特別展は韓国の国立中央博物館と東京国立博物館などが主催。主催者側によると、半跏思惟像は、左足を下げ、右足をそのひざの上に組んで座り、右手をほおに添えて物思いにふける仏像をいう。インドから中国、朝鮮半島をへて、日本に伝わり、日本や朝鮮半島では、6~8世紀に多数作られたとされる。
今回展示される日本側の半跏思惟像は中宮寺門跡(奈良県)に伝わる国宝で、海外で公開されるのは初めて。韓国側は国立中央博物館が所蔵し、国宝として広く親しまれているという。この2体の仏像が一緒に展示されるのは初めて。
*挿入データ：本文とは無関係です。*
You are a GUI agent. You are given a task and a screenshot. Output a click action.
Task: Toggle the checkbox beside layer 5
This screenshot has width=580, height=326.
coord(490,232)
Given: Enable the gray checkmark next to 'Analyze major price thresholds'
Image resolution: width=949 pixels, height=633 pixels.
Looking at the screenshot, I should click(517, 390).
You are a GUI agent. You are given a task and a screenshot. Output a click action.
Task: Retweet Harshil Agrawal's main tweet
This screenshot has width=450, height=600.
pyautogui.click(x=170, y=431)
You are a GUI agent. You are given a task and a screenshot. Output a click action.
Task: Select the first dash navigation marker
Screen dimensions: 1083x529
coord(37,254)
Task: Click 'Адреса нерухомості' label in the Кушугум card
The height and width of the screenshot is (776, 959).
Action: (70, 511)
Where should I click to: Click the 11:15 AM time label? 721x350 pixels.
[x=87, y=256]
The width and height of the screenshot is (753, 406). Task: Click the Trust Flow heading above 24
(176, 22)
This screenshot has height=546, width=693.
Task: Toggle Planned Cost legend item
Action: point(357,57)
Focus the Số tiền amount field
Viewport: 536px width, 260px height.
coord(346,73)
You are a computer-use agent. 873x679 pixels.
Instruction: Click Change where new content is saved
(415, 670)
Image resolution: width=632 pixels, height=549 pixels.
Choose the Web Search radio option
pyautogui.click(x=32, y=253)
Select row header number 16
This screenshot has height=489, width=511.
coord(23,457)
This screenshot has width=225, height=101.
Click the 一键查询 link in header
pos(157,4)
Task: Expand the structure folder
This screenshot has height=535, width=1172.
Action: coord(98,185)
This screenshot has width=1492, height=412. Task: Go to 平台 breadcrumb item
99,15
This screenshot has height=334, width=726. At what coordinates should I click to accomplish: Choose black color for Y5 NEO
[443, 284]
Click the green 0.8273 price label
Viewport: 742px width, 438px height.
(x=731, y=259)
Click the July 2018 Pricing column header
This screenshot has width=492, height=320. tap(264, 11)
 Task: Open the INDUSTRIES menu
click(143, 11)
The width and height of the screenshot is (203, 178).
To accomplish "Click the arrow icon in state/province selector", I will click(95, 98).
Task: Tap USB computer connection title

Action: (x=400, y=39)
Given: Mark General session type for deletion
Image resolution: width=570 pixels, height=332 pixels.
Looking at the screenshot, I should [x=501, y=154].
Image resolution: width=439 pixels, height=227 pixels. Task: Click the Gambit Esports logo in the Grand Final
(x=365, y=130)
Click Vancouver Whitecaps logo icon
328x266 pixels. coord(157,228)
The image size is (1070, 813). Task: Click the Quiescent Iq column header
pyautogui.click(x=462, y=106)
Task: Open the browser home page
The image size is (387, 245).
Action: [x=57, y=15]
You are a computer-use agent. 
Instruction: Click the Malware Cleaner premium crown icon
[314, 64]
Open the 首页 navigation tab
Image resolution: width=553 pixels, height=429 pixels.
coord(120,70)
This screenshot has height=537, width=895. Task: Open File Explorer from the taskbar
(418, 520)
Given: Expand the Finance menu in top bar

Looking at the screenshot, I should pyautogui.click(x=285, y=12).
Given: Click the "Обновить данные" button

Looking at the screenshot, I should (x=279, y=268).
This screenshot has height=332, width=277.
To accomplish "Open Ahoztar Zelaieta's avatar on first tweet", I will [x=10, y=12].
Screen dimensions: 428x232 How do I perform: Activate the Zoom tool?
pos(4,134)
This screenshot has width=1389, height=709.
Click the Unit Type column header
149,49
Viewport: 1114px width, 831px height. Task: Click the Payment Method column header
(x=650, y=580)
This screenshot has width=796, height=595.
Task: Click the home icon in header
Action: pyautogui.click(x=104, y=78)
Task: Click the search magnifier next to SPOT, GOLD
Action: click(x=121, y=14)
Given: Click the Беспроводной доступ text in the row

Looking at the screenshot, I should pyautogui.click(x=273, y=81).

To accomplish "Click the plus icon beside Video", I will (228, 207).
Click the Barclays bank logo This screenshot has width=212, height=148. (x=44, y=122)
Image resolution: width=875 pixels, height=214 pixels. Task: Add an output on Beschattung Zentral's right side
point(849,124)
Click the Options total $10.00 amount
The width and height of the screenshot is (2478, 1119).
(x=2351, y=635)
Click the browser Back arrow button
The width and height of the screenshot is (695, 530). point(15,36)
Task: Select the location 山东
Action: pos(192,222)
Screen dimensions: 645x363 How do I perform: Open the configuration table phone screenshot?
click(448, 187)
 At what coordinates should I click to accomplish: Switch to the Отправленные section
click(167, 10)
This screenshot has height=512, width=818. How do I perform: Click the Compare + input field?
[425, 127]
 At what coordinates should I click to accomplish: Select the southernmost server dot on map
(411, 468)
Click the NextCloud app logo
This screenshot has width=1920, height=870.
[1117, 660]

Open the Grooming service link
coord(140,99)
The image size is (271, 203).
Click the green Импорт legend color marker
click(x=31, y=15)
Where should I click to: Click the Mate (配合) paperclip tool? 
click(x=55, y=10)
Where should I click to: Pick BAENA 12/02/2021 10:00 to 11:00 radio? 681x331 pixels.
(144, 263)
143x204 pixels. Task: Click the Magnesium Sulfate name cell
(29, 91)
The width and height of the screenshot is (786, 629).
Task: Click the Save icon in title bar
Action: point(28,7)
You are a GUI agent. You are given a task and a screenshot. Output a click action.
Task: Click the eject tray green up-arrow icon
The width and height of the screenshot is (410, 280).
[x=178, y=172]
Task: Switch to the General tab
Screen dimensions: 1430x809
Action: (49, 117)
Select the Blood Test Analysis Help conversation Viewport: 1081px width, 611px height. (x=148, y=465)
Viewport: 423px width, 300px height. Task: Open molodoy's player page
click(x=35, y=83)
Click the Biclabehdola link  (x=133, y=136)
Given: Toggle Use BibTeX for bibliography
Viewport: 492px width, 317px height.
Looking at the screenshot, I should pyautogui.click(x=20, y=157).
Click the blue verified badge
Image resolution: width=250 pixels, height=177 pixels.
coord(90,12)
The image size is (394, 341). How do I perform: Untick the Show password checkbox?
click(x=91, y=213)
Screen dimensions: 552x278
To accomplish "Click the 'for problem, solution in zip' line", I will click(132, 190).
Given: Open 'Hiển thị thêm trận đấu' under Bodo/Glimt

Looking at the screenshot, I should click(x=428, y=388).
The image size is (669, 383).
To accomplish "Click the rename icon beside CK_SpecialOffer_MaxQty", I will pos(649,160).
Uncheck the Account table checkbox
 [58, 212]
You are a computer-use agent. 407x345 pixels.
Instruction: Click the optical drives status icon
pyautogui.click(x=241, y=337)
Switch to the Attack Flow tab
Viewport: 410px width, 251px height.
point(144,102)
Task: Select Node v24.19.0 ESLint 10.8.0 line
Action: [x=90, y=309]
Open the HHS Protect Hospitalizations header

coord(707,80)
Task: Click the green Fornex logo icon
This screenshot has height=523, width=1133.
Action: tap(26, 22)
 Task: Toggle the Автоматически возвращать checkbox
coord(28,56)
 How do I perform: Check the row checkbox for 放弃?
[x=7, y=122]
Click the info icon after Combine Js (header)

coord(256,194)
23日は特別展の開幕に先立ってメディアに公開され、韓国の李栄勲(イヨンフン)・国立中央博物館長が「(2体の仏像が展示されるのは)歴史的な出会いであり、韓日文化交流に新たな転機となる」とあいさつした。銭谷真美・東京国立博物館長も「両国の交流の結実とも言える2体の仏像が大切に守り伝えられ、展示されるのは日韓両国の歴史と意義を象徴している」と語った。(ソウル=東岡徹)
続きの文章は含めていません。